## About this task:
Leave out the pictures and transcribe every entry below exactly.

[Stored records]
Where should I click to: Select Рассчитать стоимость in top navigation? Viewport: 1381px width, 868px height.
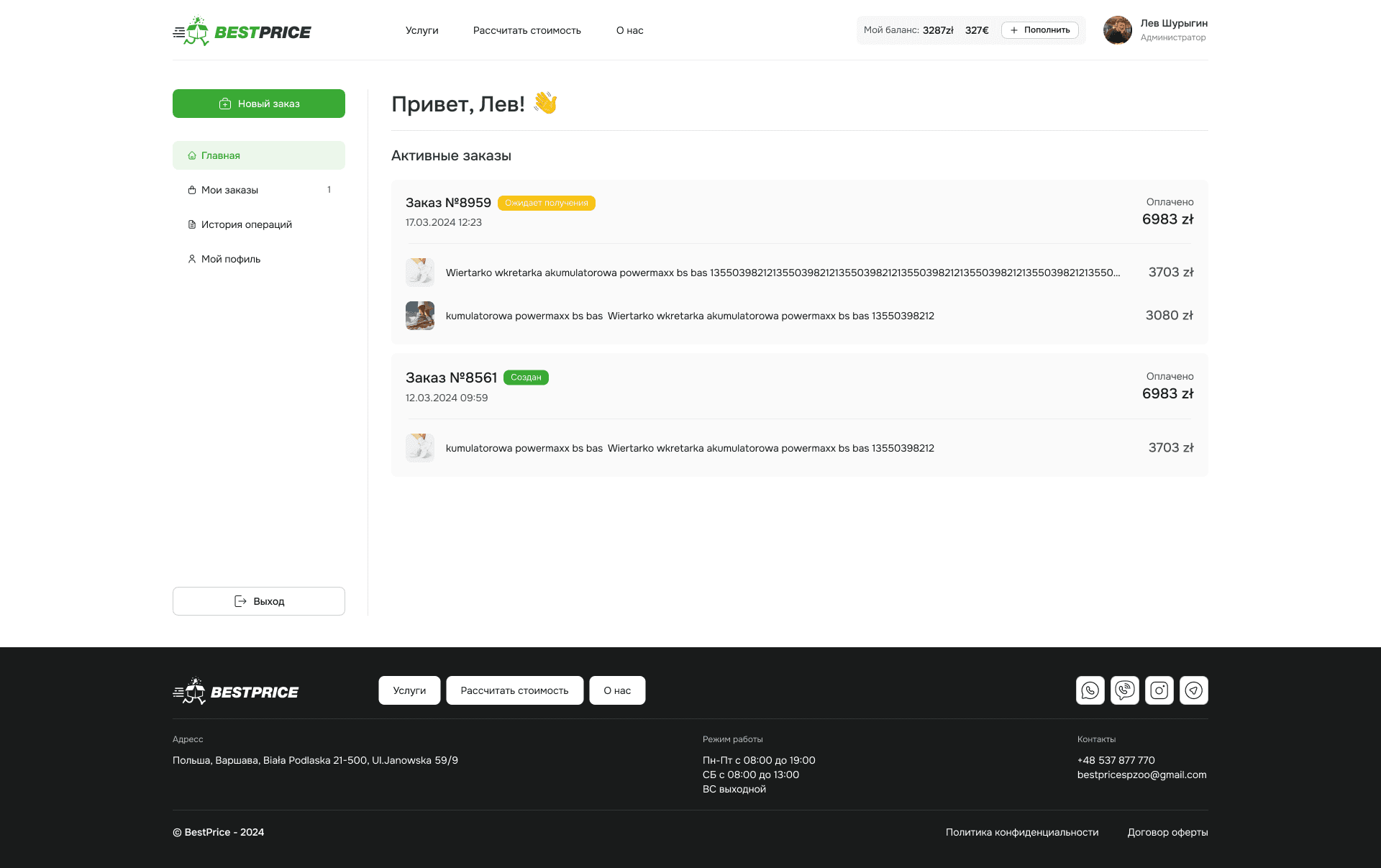(x=527, y=30)
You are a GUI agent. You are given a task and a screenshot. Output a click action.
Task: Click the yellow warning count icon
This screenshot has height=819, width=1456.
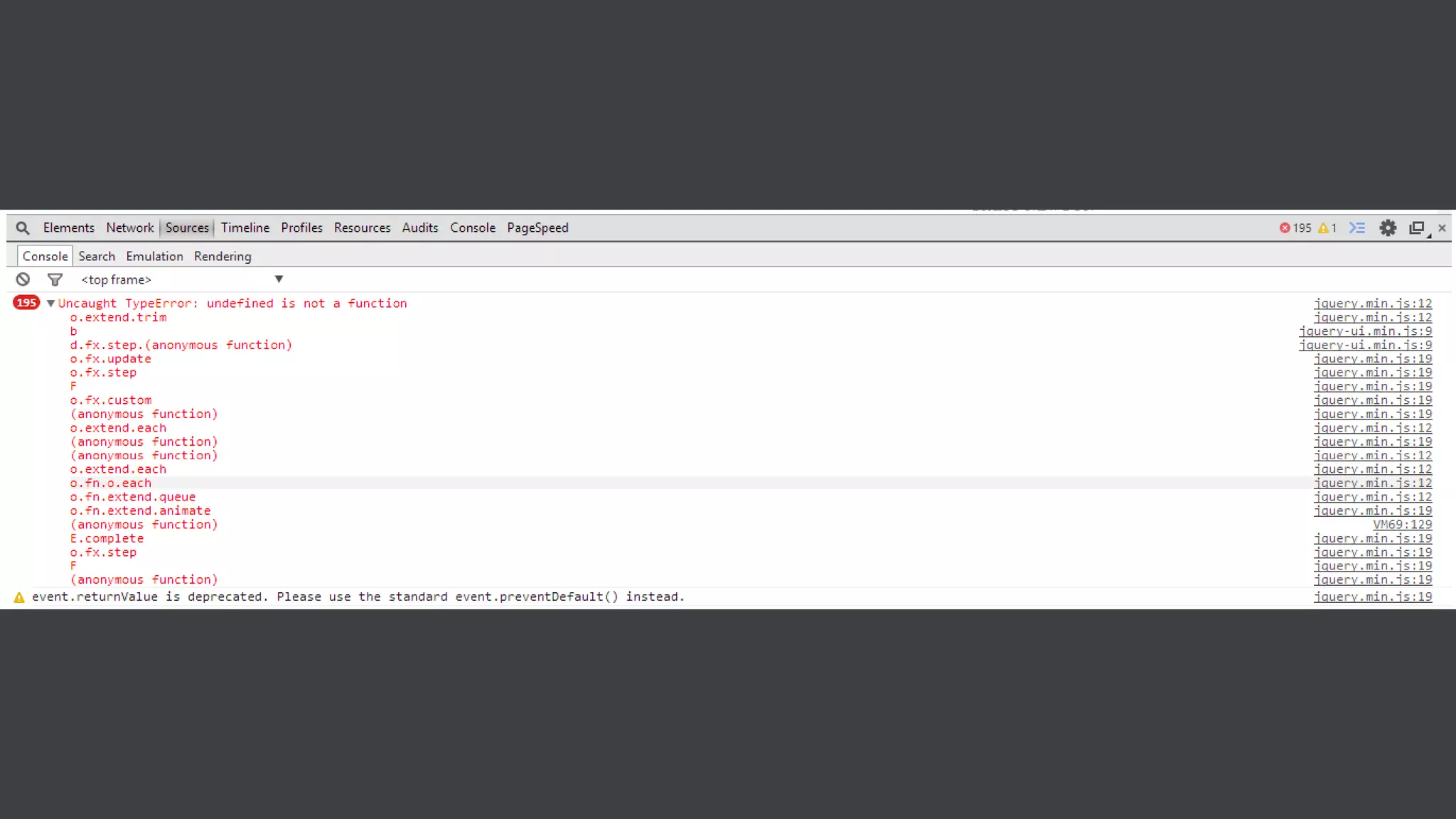pyautogui.click(x=1323, y=228)
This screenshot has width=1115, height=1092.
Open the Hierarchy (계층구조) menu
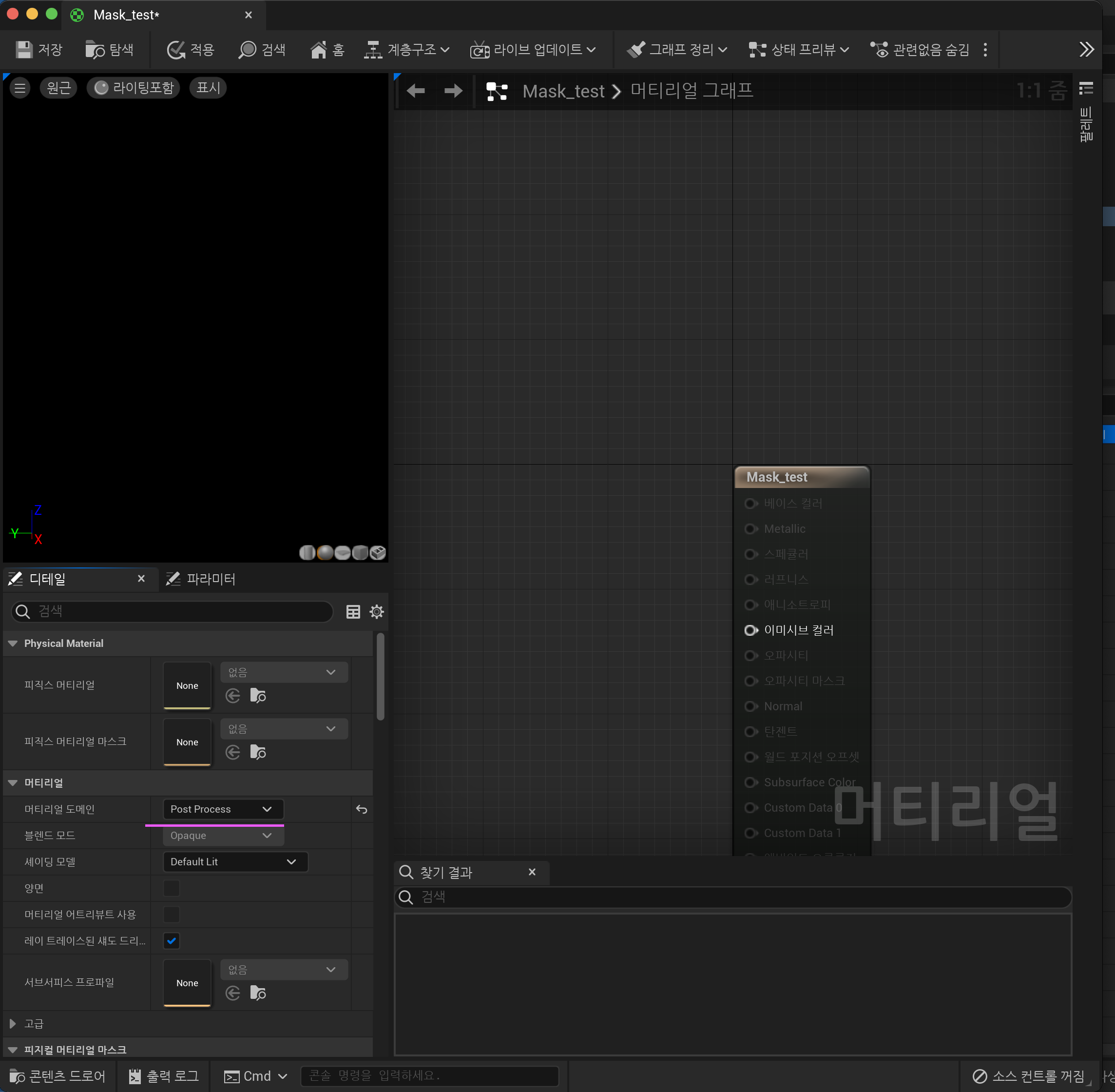pyautogui.click(x=407, y=49)
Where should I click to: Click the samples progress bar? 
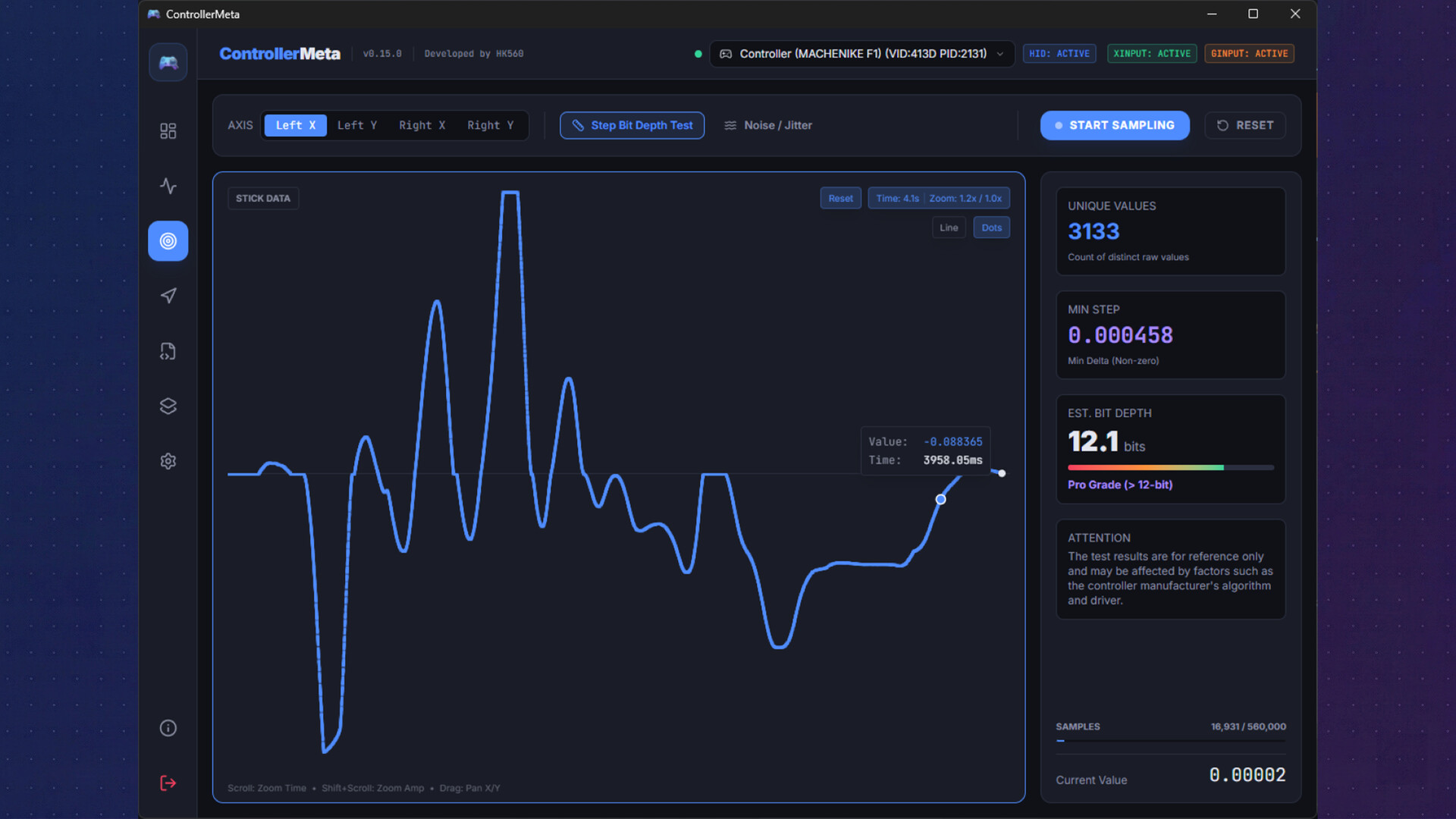coord(1170,741)
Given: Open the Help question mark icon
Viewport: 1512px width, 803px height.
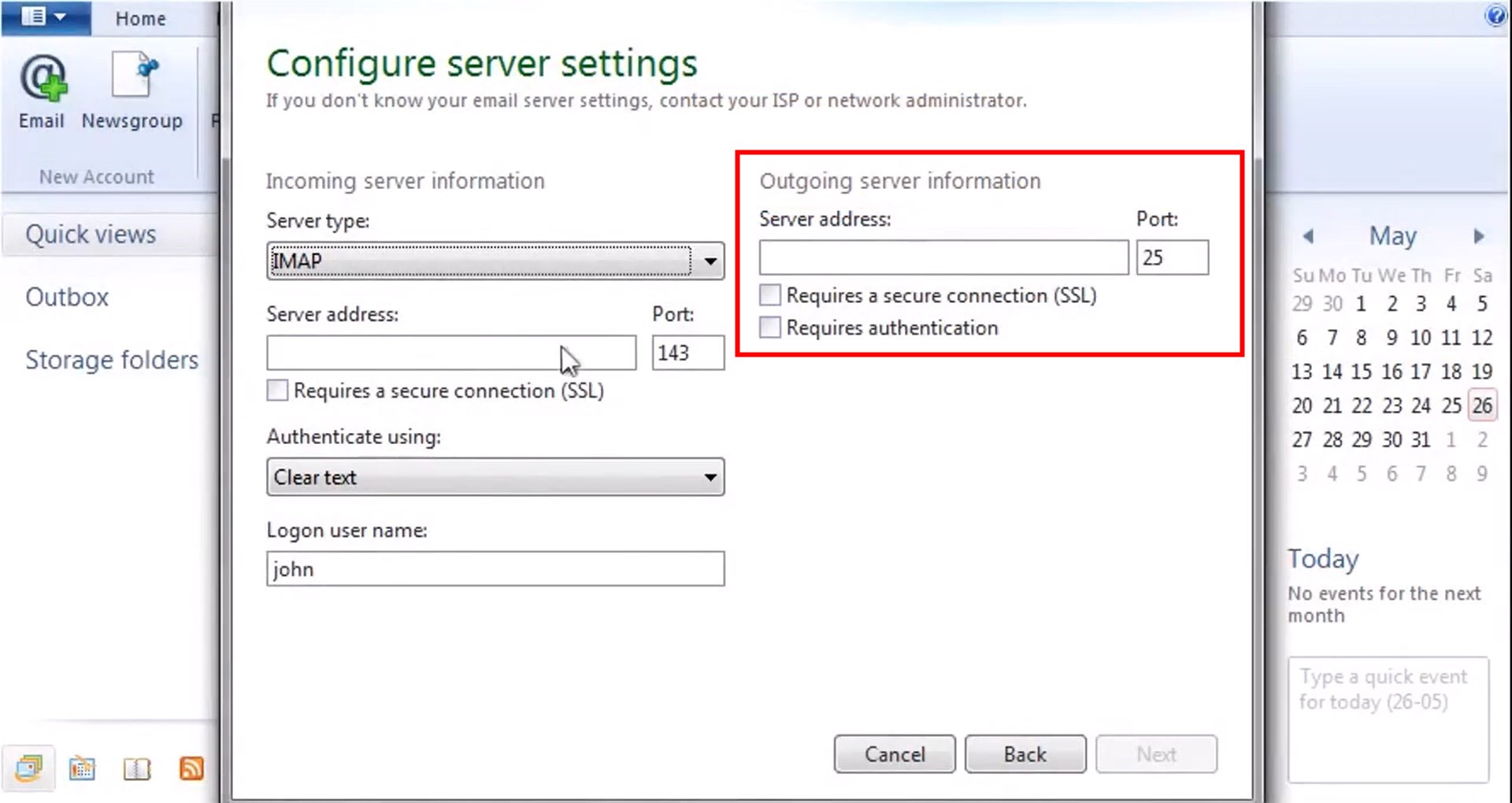Looking at the screenshot, I should [1495, 14].
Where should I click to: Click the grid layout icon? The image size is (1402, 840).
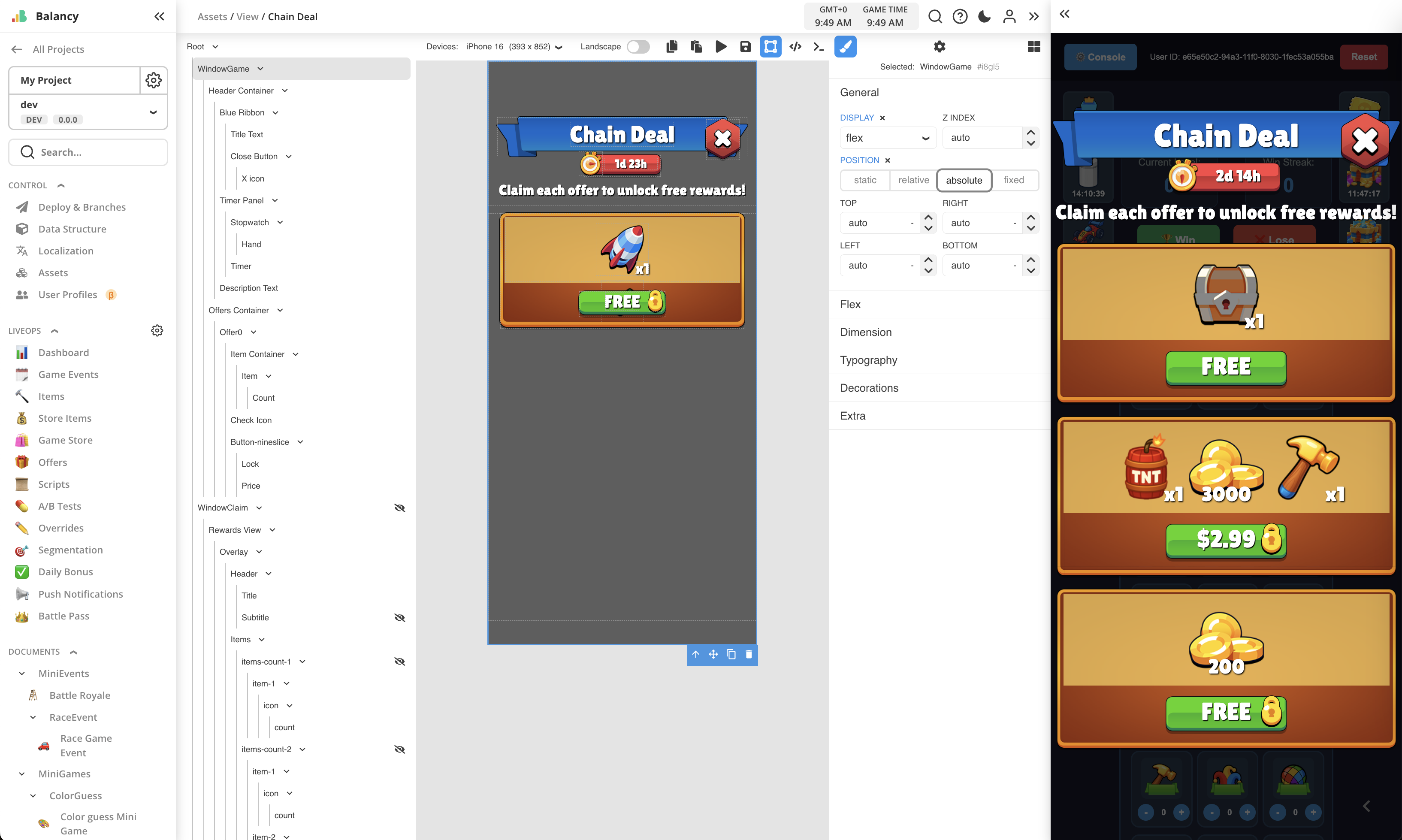[x=1033, y=46]
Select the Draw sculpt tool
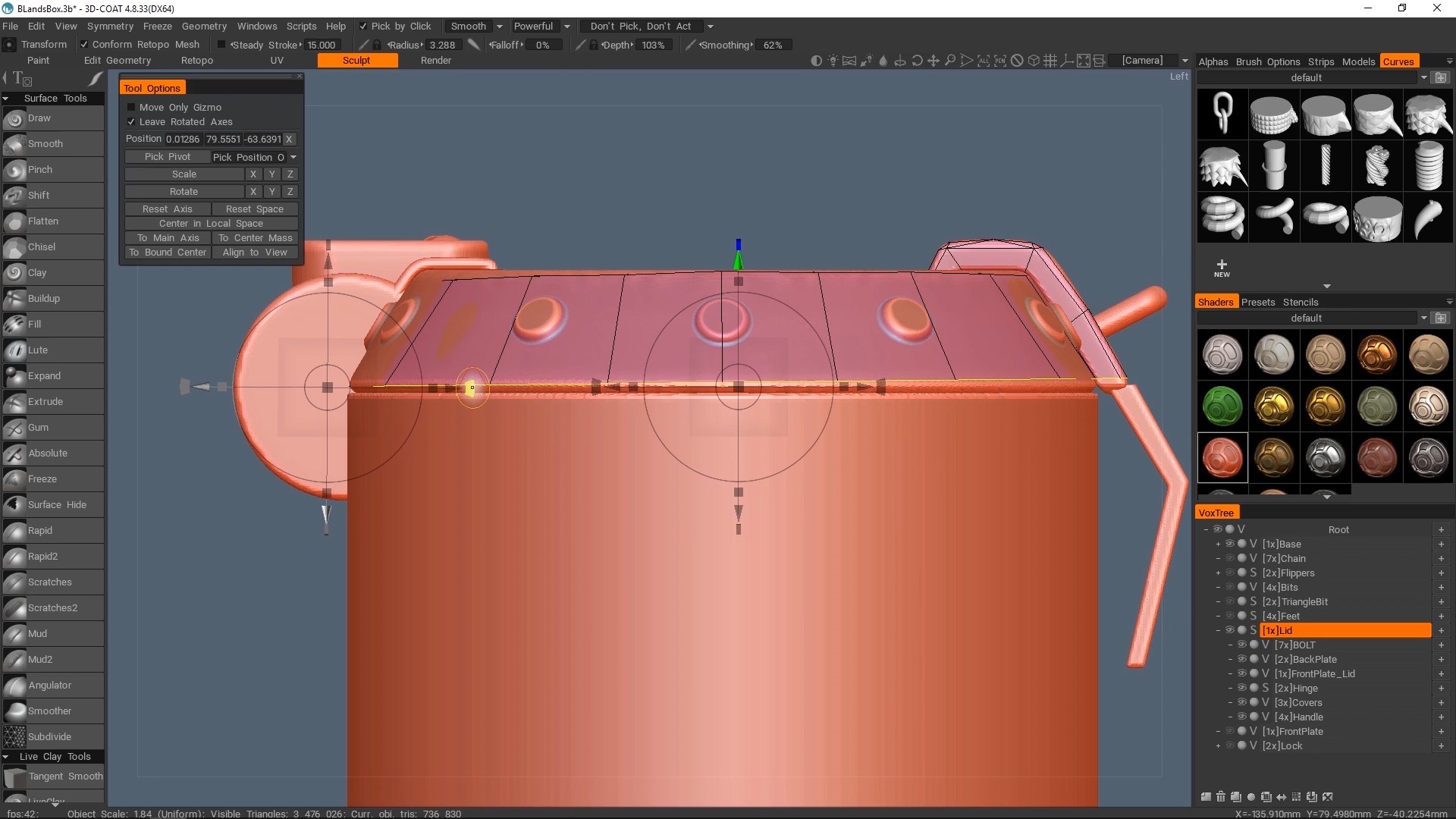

## Solution to this problem:
Where should I click to: Select Рассчитать стоимость in top navigation? Viewport: 1381px width, 868px height.
(x=527, y=30)
You are a GUI agent. You are given a task and a screenshot. Output a click action.
Task: Click the yellow warning count icon
This screenshot has height=819, width=1456.
pyautogui.click(x=1323, y=228)
This screenshot has width=1115, height=1092.
Open the Hierarchy (계층구조) menu
pyautogui.click(x=407, y=49)
Where should I click to: Click the samples progress bar? 
coord(1170,741)
Given: Open the Help question mark icon
Viewport: 1512px width, 803px height.
Looking at the screenshot, I should [1495, 14].
Where should I click to: Click the grid layout icon? The image size is (1402, 840).
[x=1033, y=46]
Select the Draw sculpt tool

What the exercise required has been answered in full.